Callan: Absolutely. I’ve really thought about stepping away from that poet-I (where the I is me) and how stories can be collectively held. I do echo Kevin’s thoughts here too – had we been able to meet, perhaps the direction of the project, or how we went about creating work, might have been totally different.

How come you decided on working in/around Thatto Heath? Has basing your work here sharped (or even changed) your view of the community there? Is the location vital to your project, or do you think it’s something that would work as effectively if you moved it to a different location within Merseyside?

 Kevin: Having grown-up in Thatto Heath and now living close by, I have always felt a connection to the area. My family have lived around Thatto Heath for several generations and I also  currently work in the area too. Therefore, I felt pretty well placed to produce a project which I felt considerately responded to and reflected the community of Thatto Heath. I do think, as for most places, that the are has changed considerably, maybe more so in recent years and I think especially so in relation to the pandemic. I hoped to use the content of the work to enable residents and people connected to Thatto Heath to reflect and consider the changes to the area, whilst also drawing attention to what the area has to offer its residents at this particular moment in time.

 The work was always intended to be primarily produced for the people who were familiar and had some kind of connection with Thatto Heath. I was concerned that if people were to see it outside of the context of Thatto Heath that it would lose most of its significance and relevance and would become ambiguous and abstract. This was certainly something that I was wary of when presenting digital outcomes for Independents Biennial.
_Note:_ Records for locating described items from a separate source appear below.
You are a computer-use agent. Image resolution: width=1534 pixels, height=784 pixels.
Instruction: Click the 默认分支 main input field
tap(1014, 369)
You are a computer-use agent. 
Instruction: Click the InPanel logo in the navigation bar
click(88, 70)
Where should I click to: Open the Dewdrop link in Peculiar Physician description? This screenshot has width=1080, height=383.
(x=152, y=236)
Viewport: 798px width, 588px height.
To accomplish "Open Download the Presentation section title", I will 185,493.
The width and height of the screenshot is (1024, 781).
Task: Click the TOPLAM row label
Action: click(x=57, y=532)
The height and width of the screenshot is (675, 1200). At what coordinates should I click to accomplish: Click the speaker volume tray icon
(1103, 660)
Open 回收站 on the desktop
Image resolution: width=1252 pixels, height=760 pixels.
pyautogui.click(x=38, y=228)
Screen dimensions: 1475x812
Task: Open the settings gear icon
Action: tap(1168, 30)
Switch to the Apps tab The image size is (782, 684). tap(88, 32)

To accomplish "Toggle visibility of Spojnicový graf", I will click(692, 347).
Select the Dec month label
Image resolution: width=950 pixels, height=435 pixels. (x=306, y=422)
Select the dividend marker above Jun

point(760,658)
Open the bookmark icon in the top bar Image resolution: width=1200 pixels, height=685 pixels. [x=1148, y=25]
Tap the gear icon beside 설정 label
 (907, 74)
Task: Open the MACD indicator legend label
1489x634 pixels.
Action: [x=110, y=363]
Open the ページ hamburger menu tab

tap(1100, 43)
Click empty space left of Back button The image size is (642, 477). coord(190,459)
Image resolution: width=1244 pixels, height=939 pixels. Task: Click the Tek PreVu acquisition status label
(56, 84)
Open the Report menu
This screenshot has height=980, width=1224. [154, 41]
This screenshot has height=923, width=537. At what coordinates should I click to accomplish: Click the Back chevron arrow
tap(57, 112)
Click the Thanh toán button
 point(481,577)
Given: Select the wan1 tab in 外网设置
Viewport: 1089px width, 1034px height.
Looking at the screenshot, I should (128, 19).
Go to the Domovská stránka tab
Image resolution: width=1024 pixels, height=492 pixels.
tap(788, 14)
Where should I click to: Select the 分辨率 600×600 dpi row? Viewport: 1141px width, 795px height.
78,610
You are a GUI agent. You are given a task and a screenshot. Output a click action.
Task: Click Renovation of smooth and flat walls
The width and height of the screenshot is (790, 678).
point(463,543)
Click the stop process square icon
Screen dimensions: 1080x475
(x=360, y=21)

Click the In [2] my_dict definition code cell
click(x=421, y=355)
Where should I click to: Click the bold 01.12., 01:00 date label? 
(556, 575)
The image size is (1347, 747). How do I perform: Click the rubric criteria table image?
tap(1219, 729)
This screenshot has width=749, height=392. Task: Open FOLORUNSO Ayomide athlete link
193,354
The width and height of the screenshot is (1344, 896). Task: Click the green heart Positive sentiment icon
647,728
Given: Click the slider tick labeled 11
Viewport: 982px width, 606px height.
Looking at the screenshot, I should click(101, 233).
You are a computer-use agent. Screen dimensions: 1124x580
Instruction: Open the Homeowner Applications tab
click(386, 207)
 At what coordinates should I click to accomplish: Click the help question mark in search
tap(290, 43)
 I do think the approach and methods that Callan and I have utilised throughout the duration of the project could be applied to other projects that could be produced in other locations…

How did you go about approaching the people in Thatto Heath for the written accounts? How did people generally react to the project & feel about being involved with your work? 

 Kevin: I thought about many different ways of engaging with people and encouraging people to participate. Then, as a consequence of the COVID restrictions I was forced to consider other alternatives. I was planning on walking round the area and asking questions of the people I came in to contact with, I also considered entering shops and other businesses, however those approaches became increasingly difficult to facilitate. I then decided to send out questions to my family and friends and then asked those family and friends to send the questions to their family and friends and so on. Some came back and some didn’t, some people I knew and some people I didn’t, everyone however had some connection with Thatto Heath. Some answers were thorough and detailed, some were vague and brief. There were some responses that were outspoken, some positive, some negative.

 I think it was essential that all were anonymous and that I made it clear that each persons responses would remain anonymous, I think that enabled honest and uncensored accounts. People were generally happy to participate and offer some kind of response, which was obviously helpful, as the more I felt I had, the more breadth of reponses I had to choose from.

 I also thought it was helpful to do two sets of questions. The first set of questions were quite open and pretty general, the second set were most specific and responded to the first set of questions and also the responses that I received. All of the people who responded to the first set of questions were asked to respond to a second set of questions, all of which were returned.